==== Selected extract

Musing

Decisions

I still haven’t decided if this is for me or the audience, if there’s an audience, sorry. 

The medical standard in my country is utter garbage. I’m not sure if it’s better elsewhere but here I can’t schedule an appointment for Tuesday until the Monday before. Today is Friday but they can’t schedule a mere 96 hours ahead. Even the veterinarian was able to pencil me in for June. My cat and dog have better providers than my children and I do. Seriously? Who plans this nonsense. At least my animals are covered. 

So I may have mentioned we are moving. I cleared book cases from a corner of the front room and replaced them with stacks of boxes. The packed bits are growing and spreading towards the rest of the house. I take down decorations and such as I radiate out from the corner of packed. It’s like watching a timelapse of someone painting a picture in reverse. 3 boxes were packed and a curtain rod came down today. I have so much more house to manage and just over a month. Can you say panic? Also it’s just me. I’m cut out for this work, meticulous, practiced and just ocd enough to almost enjoy boxing up an entire life for 4 people.

So that medical stuff. I almost feel like I should blog it out from the beginning. Again, audience, I’m sorry.

Rough and tumble childhood. Tom boy, fort building, river roaming, tree and rock climbing extraordinaire. A walking talking scraped up bruise. Those were the days! Couple of car accidents (car v. car and car v. bike) later and I make it to my teens in one piece. Huzzah! Que high school. Only I wasn’t like the other kids. Migraines, multiple ovarian cysts and some specialists later we find out I am hyper mobile, suffering whiplash induced migraines, prone to cysts, IBS, atopic dermatitis, follicular eczema, fibromyalgia and prone to joint dislocations. Because teen angst wasn’t already lame.

Fast forward 10 years. Lots of swimming and lifestyle changes later we are down to just hypermobile with the occasional fm flare.

========

-- Try it --
Transcribe the post about moving and medical history in full, word for word. The items that come next are separate material and have no connection to the post.

==== Exercise data

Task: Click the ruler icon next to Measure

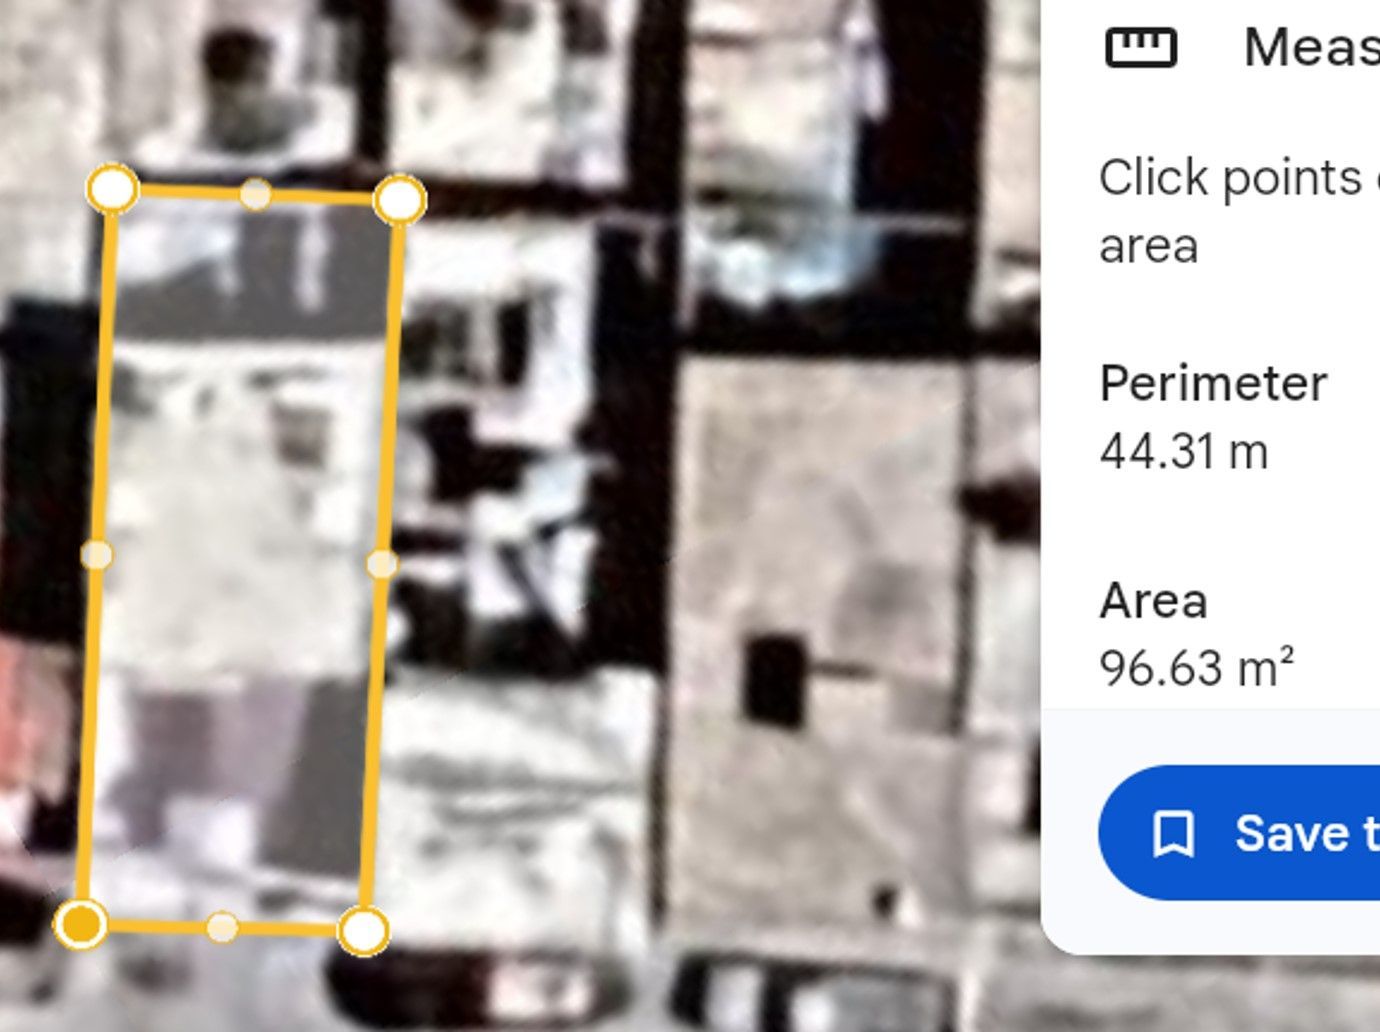Action: click(1141, 47)
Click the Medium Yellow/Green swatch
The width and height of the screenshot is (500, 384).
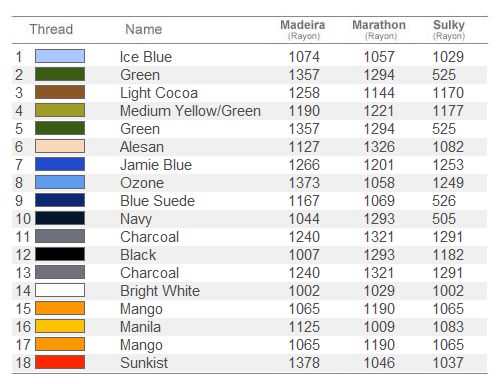pyautogui.click(x=60, y=110)
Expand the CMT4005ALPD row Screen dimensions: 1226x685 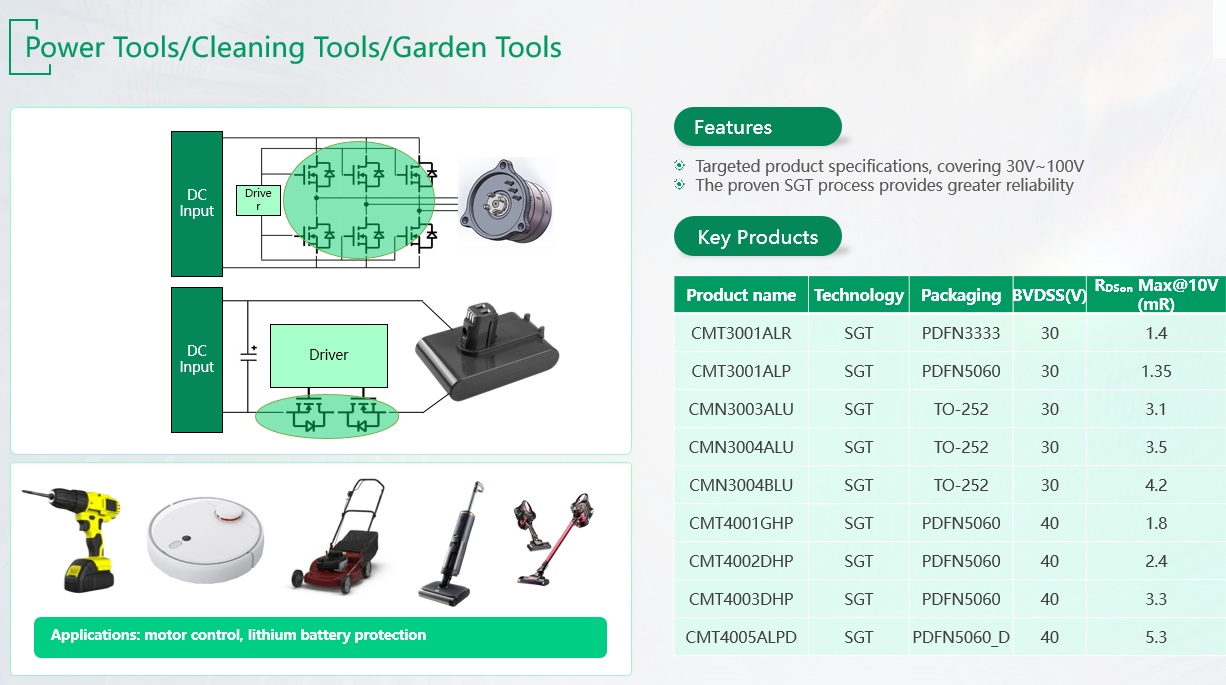tap(741, 637)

========

-- Response box --
Musing

Decisions

I still haven’t decided if this is for me or the audience, if there’s an audience, sorry. 

The medical standard in my country is utter garbage. I’m not sure if it’s better elsewhere but here I can’t schedule an appointment for Tuesday until the Monday before. Today is Friday but they can’t schedule a mere 96 hours ahead. Even the veterinarian was able to pencil me in for June. My cat and dog have better providers than my children and I do. Seriously? Who plans this nonsense. At least my animals are covered. 

So I may have mentioned we are moving. I cleared book cases from a corner of the front room and replaced them with stacks of boxes. The packed bits are growing and spreading towards the rest of the house. I take down decorations and such as I radiate out from the corner of packed. It’s like watching a timelapse of someone painting a picture in reverse. 3 boxes were packed and a curtain rod came down today. I have so much more house to manage and just over a month. Can you say panic? Also it’s just me. I’m cut out for this work, meticulous, practiced and just ocd enough to almost enjoy boxing up an entire life for 4 people.

So that medical stuff. I almost feel like I should blog it out from the beginning. Again, audience, I’m sorry.

Rough and tumble childhood. Tom boy, fort building, river roaming, tree and rock climbing extraordinaire. A walking talking scraped up bruise. Those were the days! Couple of car accidents (car v. car and car v. bike) later and I make it to my teens in one piece. Huzzah! Que high school. Only I wasn’t like the other kids. Migraines, multiple ovarian cysts and some specialists later we find out I am hyper mobile, suffering whiplash induced migraines, prone to cysts, IBS, atopic dermatitis, follicular eczema, fibromyalgia and prone to joint dislocations. Because teen angst wasn’t already lame.

Fast forward 10 years. Lots of swimming and lifestyle changes later we are down to just hypermobile with the occasional fm flare.